## WHAT IS REQUIRED
Please find the lines in the following records that hold "Cookies", and copy them.

## Saved entries

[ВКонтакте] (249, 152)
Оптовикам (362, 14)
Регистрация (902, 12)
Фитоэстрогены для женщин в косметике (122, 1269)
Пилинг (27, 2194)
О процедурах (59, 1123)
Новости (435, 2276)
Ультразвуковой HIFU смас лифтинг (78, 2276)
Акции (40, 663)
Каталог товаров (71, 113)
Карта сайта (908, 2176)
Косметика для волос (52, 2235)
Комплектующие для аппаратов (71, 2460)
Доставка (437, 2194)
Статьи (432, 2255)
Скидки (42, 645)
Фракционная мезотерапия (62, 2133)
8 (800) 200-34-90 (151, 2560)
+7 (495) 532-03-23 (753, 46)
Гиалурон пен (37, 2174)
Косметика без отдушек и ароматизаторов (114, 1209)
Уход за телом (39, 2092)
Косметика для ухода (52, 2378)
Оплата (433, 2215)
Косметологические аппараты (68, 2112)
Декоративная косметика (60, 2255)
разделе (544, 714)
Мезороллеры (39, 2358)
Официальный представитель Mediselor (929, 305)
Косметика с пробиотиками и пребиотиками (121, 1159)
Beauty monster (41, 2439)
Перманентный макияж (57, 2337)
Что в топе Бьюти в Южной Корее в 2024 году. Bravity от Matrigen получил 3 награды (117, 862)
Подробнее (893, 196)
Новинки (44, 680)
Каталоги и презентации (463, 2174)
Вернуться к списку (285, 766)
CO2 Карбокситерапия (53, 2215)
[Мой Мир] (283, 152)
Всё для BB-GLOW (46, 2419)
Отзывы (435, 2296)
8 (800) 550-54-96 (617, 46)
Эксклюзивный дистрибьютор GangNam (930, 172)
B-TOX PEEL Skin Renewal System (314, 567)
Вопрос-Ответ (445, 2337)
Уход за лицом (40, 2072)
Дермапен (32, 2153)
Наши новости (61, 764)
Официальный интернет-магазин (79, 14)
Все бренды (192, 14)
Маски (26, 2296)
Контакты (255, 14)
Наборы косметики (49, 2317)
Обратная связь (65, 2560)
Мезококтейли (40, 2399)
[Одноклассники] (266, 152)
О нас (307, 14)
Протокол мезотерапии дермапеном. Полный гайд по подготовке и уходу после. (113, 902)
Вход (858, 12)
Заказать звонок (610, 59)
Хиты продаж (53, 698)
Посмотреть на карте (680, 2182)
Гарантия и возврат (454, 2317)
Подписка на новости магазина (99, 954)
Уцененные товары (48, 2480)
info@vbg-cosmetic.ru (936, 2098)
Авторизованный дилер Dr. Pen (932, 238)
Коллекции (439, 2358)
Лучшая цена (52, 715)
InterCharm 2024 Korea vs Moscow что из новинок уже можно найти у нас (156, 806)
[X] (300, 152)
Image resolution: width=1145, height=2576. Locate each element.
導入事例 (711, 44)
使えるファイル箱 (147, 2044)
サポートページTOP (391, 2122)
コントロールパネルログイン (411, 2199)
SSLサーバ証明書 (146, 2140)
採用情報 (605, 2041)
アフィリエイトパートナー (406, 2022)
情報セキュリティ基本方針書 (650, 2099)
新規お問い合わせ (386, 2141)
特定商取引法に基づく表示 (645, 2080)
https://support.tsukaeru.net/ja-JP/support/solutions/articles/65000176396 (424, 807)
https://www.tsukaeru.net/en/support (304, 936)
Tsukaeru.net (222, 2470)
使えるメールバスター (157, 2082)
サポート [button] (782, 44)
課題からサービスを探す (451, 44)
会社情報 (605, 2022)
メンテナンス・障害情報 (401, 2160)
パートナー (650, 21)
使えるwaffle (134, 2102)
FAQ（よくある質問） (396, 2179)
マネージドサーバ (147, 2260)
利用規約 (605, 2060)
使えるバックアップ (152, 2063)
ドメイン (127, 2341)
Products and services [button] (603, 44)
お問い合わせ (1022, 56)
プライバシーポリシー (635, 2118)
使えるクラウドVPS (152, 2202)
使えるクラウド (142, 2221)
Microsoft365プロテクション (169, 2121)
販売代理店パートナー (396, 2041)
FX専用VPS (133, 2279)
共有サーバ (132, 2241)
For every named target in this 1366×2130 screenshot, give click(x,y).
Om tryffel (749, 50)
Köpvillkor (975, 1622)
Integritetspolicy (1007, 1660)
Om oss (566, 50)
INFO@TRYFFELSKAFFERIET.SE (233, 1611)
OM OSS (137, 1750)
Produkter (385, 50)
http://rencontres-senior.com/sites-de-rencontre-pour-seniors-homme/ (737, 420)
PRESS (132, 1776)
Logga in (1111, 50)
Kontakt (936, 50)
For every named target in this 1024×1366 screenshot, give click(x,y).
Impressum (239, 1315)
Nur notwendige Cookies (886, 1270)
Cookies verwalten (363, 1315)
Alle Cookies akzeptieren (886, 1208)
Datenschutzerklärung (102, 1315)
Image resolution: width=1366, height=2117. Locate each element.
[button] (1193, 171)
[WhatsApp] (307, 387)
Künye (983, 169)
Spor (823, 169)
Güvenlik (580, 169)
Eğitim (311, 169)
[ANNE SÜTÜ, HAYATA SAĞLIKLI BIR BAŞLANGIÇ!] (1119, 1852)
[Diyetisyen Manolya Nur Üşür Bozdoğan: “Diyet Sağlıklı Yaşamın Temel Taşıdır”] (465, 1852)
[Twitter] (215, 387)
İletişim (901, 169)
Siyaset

## SOLUTION TO THE PROBLEM
Nur notwendige Cookies (886, 1270)
Cookies verwalten (363, 1315)
Alle Cookies akzeptieren (886, 1208)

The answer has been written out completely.